▸ **WHAT THE TASK REQUIRES**:
Could you retype all of the data below exactly as given?

▸ **GIVEN DATA**:
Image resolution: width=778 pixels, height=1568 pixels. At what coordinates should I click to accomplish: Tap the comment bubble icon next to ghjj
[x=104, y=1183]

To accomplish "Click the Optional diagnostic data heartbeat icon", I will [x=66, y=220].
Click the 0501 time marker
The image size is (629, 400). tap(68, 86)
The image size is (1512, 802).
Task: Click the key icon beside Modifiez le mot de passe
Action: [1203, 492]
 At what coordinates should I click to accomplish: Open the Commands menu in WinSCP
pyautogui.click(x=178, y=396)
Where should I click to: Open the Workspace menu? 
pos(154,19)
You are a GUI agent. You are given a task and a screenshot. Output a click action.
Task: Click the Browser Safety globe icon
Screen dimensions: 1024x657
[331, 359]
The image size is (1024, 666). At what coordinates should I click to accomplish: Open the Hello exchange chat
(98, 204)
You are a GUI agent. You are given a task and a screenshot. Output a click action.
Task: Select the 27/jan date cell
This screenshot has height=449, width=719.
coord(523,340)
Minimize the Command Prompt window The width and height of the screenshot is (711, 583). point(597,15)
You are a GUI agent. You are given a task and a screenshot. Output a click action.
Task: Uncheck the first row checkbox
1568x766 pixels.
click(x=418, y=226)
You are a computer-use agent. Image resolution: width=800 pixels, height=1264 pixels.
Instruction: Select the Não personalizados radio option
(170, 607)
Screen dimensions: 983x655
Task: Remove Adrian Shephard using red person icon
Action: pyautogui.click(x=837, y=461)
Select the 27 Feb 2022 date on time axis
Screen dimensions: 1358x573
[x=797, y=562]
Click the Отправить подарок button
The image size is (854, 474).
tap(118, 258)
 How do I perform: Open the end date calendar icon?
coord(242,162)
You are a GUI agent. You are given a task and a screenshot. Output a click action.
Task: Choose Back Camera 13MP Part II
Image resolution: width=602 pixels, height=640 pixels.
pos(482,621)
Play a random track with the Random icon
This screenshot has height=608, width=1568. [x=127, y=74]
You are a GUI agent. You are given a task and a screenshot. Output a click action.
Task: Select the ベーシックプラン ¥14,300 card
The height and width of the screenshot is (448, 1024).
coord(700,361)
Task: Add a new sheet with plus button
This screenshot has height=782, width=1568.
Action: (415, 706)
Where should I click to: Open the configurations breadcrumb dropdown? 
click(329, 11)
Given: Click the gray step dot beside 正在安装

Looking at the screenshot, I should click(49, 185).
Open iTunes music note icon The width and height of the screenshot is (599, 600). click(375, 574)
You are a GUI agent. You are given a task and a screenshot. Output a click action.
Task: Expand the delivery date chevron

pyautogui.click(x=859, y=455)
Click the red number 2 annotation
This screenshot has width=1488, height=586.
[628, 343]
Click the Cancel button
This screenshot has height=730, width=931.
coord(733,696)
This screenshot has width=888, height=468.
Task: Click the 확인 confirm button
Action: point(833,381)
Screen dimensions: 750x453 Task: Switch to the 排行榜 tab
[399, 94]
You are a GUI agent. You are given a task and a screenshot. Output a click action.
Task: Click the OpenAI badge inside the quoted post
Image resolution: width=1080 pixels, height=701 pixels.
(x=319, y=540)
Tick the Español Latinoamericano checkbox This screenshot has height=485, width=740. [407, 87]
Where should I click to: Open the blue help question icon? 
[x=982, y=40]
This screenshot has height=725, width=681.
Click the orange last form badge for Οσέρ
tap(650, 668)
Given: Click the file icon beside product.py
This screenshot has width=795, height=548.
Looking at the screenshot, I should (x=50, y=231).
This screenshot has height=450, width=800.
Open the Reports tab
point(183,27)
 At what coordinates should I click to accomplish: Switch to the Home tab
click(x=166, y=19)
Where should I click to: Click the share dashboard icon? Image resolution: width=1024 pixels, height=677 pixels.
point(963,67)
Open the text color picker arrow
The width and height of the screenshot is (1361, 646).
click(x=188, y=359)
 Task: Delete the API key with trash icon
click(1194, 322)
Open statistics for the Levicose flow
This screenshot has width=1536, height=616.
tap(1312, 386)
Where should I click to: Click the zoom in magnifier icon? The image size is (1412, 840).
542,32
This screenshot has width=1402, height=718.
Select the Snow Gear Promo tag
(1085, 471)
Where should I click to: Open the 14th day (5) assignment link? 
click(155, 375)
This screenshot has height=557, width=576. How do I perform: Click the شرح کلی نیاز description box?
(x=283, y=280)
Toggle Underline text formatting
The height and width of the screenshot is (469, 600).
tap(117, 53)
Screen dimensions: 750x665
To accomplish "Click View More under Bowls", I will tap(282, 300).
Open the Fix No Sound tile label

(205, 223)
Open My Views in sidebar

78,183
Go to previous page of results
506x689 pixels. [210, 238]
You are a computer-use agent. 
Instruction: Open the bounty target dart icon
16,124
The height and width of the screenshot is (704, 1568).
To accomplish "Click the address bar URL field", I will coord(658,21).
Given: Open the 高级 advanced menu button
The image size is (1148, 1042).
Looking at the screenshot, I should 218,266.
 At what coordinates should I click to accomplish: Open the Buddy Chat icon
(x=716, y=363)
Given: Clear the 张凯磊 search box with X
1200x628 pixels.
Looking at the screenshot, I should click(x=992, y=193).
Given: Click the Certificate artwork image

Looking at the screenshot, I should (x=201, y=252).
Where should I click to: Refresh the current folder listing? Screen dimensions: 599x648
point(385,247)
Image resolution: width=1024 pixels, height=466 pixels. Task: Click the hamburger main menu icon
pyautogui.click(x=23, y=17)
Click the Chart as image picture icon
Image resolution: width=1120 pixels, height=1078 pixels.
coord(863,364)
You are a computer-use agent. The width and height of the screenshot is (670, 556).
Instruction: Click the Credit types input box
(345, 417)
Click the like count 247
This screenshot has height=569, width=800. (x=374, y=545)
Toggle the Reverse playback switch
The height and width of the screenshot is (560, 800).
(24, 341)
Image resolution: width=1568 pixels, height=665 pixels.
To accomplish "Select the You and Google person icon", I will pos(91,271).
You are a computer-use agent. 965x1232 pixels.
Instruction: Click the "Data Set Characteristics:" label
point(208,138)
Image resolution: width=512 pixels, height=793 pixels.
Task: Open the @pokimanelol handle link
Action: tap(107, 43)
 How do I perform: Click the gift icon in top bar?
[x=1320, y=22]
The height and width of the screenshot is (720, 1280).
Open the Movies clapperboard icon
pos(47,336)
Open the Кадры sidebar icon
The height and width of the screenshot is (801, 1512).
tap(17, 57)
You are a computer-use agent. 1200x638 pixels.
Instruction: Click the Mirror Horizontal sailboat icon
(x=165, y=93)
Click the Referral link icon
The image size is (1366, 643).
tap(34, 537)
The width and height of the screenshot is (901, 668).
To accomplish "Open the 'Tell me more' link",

▸ **WRITTEN SOLUTION**:
Image resolution: width=778 pixels, height=1568 pixels. At what coordinates should I click to accomplish: Tap the comment bubble icon next to ghjj
[x=104, y=1183]

To accomplish "Click the Optional diagnostic data heartbeat icon", I will [x=66, y=220].
Click the 0501 time marker
The image size is (629, 400). tap(68, 86)
The image size is (1512, 802).
Task: Click the key icon beside Modifiez le mot de passe
Action: [1203, 492]
 At what coordinates should I click to accomplish: Open the Commands menu in WinSCP
pyautogui.click(x=178, y=396)
Where should I click to: Open the Workspace menu? 
pos(154,19)
You are a GUI agent. You are given a task and a screenshot. Output a click action.
Task: Click the Browser Safety globe icon
Screen dimensions: 1024x657
[331, 359]
The image size is (1024, 666). At what coordinates should I click to accomplish: Open the Hello exchange chat
(98, 204)
You are a GUI agent. You are given a task and a screenshot. Output a click action.
Task: Select the 27/jan date cell
This screenshot has height=449, width=719.
coord(523,340)
Minimize the Command Prompt window The width and height of the screenshot is (711, 583). point(597,15)
You are a GUI agent. You are given a task and a screenshot. Output a click action.
Task: Uncheck the first row checkbox
1568x766 pixels.
click(x=418, y=226)
You are a computer-use agent. Image resolution: width=800 pixels, height=1264 pixels.
Instruction: Select the Não personalizados radio option
(170, 607)
Screen dimensions: 983x655
Task: Remove Adrian Shephard using red person icon
Action: pyautogui.click(x=837, y=461)
Select the 27 Feb 2022 date on time axis
Screen dimensions: 1358x573
[x=797, y=562]
Click the Отправить подарок button
The image size is (854, 474).
tap(118, 258)
 How do I perform: Open the end date calendar icon?
coord(242,162)
You are a GUI agent. You are given a task and a screenshot. Output a click action.
Task: Choose Back Camera 13MP Part II
Image resolution: width=602 pixels, height=640 pixels.
pos(482,621)
Play a random track with the Random icon
This screenshot has height=608, width=1568. [x=127, y=74]
You are a GUI agent. You are given a task and a screenshot. Output a click action.
Task: Select the ベーシックプラン ¥14,300 card
The height and width of the screenshot is (448, 1024).
coord(700,361)
Task: Add a new sheet with plus button
This screenshot has height=782, width=1568.
Action: (415, 706)
Where should I click to: Open the configurations breadcrumb dropdown? 
click(329, 11)
Given: Click the gray step dot beside 正在安装

Looking at the screenshot, I should click(49, 185).
Open iTunes music note icon The width and height of the screenshot is (599, 600). click(375, 574)
You are a GUI agent. You are given a task and a screenshot. Output a click action.
Task: Expand the delivery date chevron

pyautogui.click(x=859, y=455)
Click the red number 2 annotation
This screenshot has width=1488, height=586.
[628, 343]
Click the Cancel button
This screenshot has height=730, width=931.
coord(733,696)
This screenshot has width=888, height=468.
Task: Click the 확인 confirm button
Action: point(833,381)
Screen dimensions: 750x453 Task: Switch to the 排行榜 tab
[399, 94]
You are a GUI agent. You are given a task and a screenshot. Output a click action.
Task: Click the OpenAI badge inside the quoted post
Image resolution: width=1080 pixels, height=701 pixels.
(x=319, y=540)
Tick the Español Latinoamericano checkbox This screenshot has height=485, width=740. [407, 87]
Where should I click to: Open the blue help question icon? 
[x=982, y=40]
This screenshot has height=725, width=681.
Click the orange last form badge for Οσέρ
tap(650, 668)
Given: Click the file icon beside product.py
This screenshot has width=795, height=548.
Looking at the screenshot, I should (x=50, y=231).
This screenshot has height=450, width=800.
Open the Reports tab
point(183,27)
 At what coordinates should I click to accomplish: Switch to the Home tab
click(x=166, y=19)
Where should I click to: Click the share dashboard icon? Image resolution: width=1024 pixels, height=677 pixels.
point(963,67)
Open the text color picker arrow
The width and height of the screenshot is (1361, 646).
click(x=188, y=359)
 Task: Delete the API key with trash icon
click(1194, 322)
Open statistics for the Levicose flow
This screenshot has width=1536, height=616.
tap(1312, 386)
Where should I click to: Click the zoom in magnifier icon? The image size is (1412, 840).
542,32
This screenshot has width=1402, height=718.
Select the Snow Gear Promo tag
(1085, 471)
Where should I click to: Open the 14th day (5) assignment link? 
click(155, 375)
This screenshot has height=557, width=576. How do I perform: Click the شرح کلی نیاز description box?
(x=283, y=280)
Toggle Underline text formatting
The height and width of the screenshot is (469, 600).
tap(117, 53)
Screen dimensions: 750x665
To accomplish "Click View More under Bowls", I will tap(282, 300).
Open the Fix No Sound tile label

(205, 223)
Open My Views in sidebar

78,183
Go to previous page of results
506x689 pixels. [210, 238]
You are a computer-use agent. 
Instruction: Open the bounty target dart icon
16,124
The height and width of the screenshot is (704, 1568).
To accomplish "Click the address bar URL field", I will coord(658,21).
Given: Open the 高级 advanced menu button
The image size is (1148, 1042).
Looking at the screenshot, I should 218,266.
 At what coordinates should I click to accomplish: Open the Buddy Chat icon
(x=716, y=363)
Given: Clear the 张凯磊 search box with X
1200x628 pixels.
Looking at the screenshot, I should click(x=992, y=193).
Given: Click the Certificate artwork image

Looking at the screenshot, I should (x=201, y=252).
Where should I click to: Refresh the current folder listing? Screen dimensions: 599x648
point(385,247)
Image resolution: width=1024 pixels, height=466 pixels. Task: Click the hamburger main menu icon
pyautogui.click(x=23, y=17)
Click the Chart as image picture icon
Image resolution: width=1120 pixels, height=1078 pixels.
coord(863,364)
You are a computer-use agent. The width and height of the screenshot is (670, 556).
Instruction: Click the Credit types input box
(345, 417)
Click the like count 247
This screenshot has height=569, width=800. (x=374, y=545)
Toggle the Reverse playback switch
The height and width of the screenshot is (560, 800).
(24, 341)
Image resolution: width=1568 pixels, height=665 pixels.
To accomplish "Select the You and Google person icon", I will pos(91,271).
You are a computer-use agent. 965x1232 pixels.
Instruction: Click the "Data Set Characteristics:" label
point(208,138)
Image resolution: width=512 pixels, height=793 pixels.
Task: Open the @pokimanelol handle link
Action: tap(107, 43)
 How do I perform: Click the gift icon in top bar?
[x=1320, y=22]
The height and width of the screenshot is (720, 1280).
Open the Movies clapperboard icon
pos(47,336)
Open the Кадры sidebar icon
The height and width of the screenshot is (801, 1512).
tap(17, 57)
You are a computer-use agent. 1200x638 pixels.
Instruction: Click the Mirror Horizontal sailboat icon
(x=165, y=93)
Click the Referral link icon
The image size is (1366, 643).
tap(34, 537)
The width and height of the screenshot is (901, 668).
To accomplish "Open the 'Tell me more' link",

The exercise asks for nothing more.